**EXERCISE GOAL**. Write the entries below out again exactly, but skip the pictures.

Collected data entries:

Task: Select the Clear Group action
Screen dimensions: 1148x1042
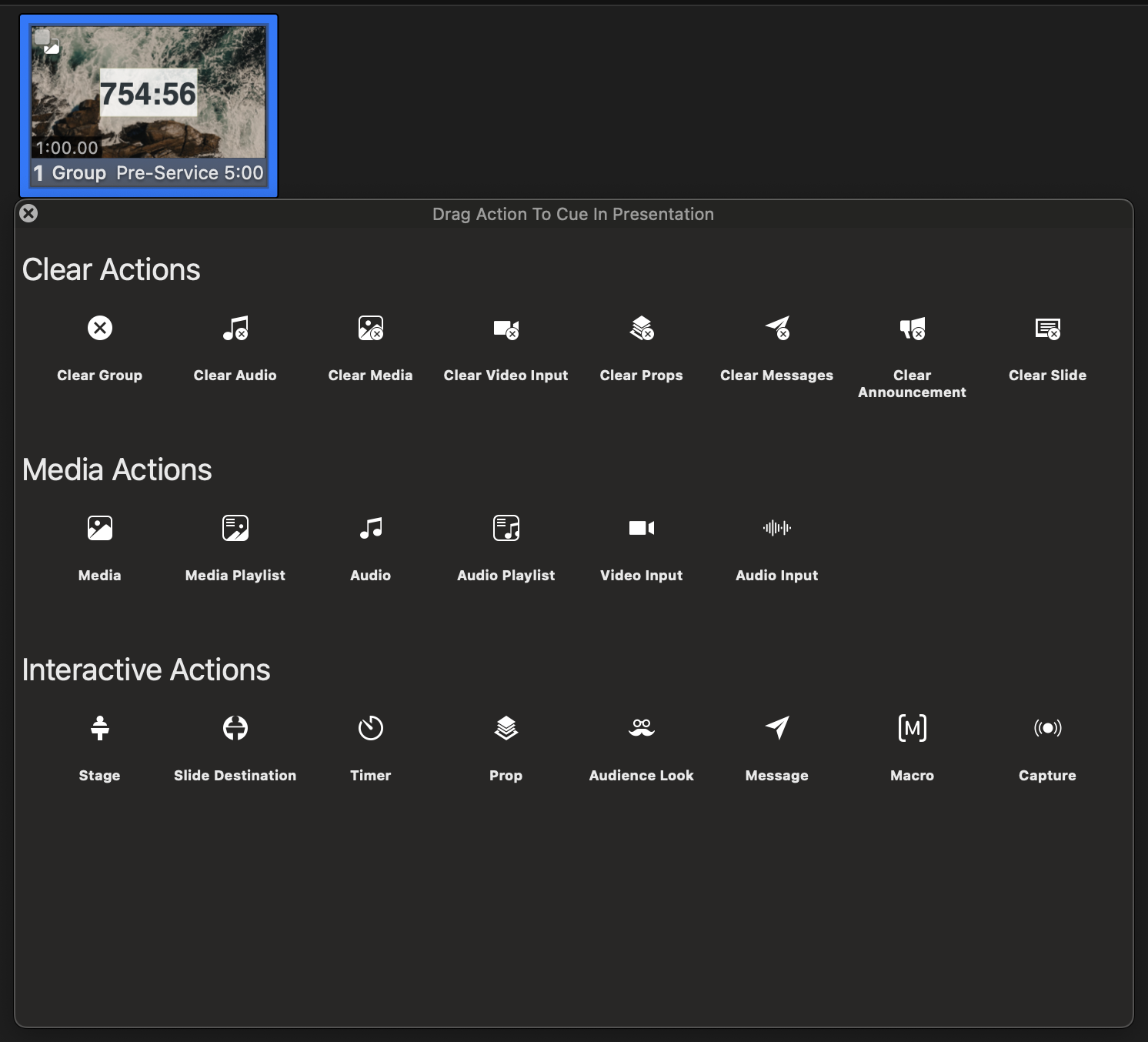Action: (99, 329)
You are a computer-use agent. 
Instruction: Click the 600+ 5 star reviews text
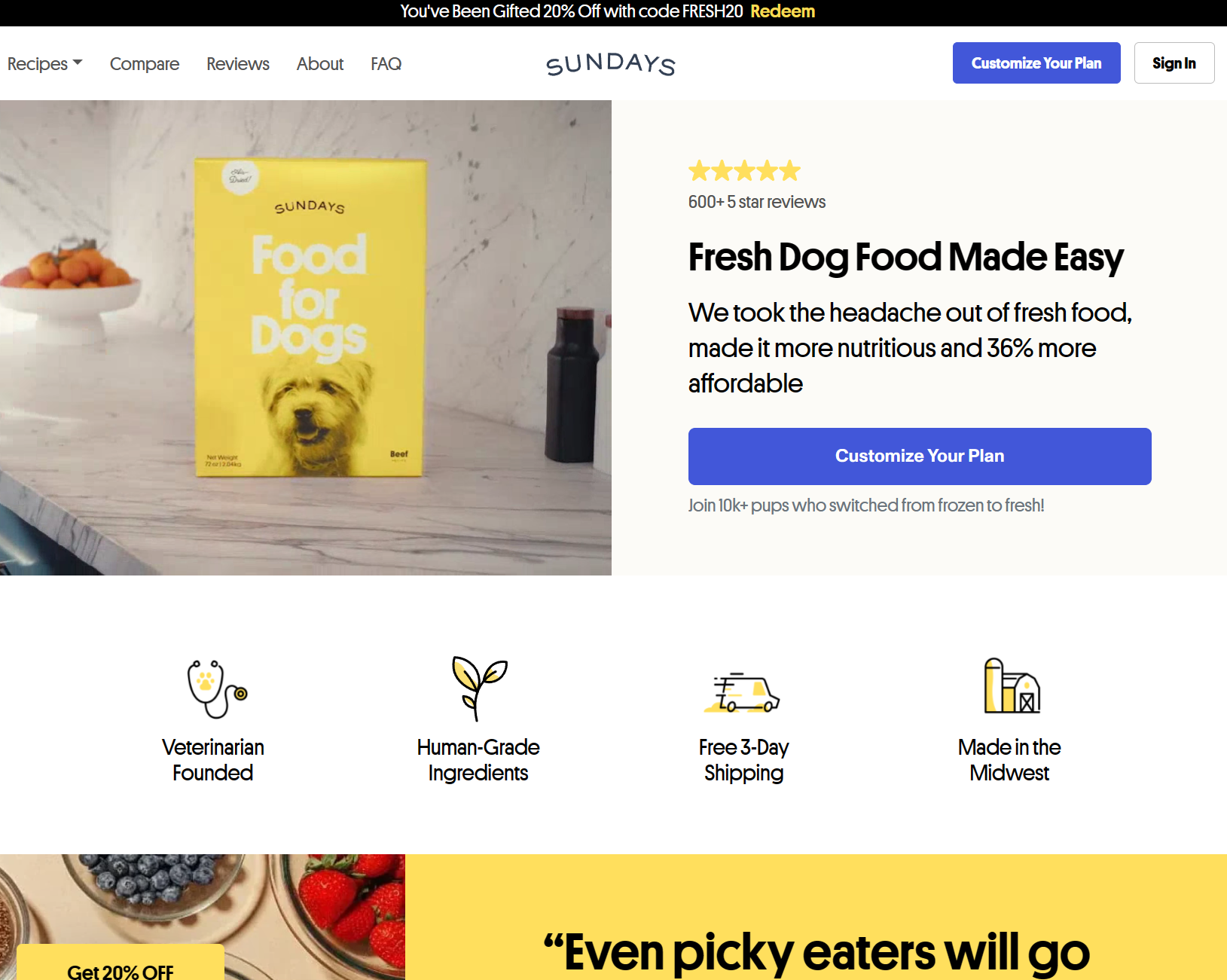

**RESULT FOR THIS EXERCISE**.
Task: Select the Clear Group action
Screen dimensions: 1148x1042
Action: (99, 329)
You are a computer-use agent. 
Instruction: Click the 600+ 5 star reviews text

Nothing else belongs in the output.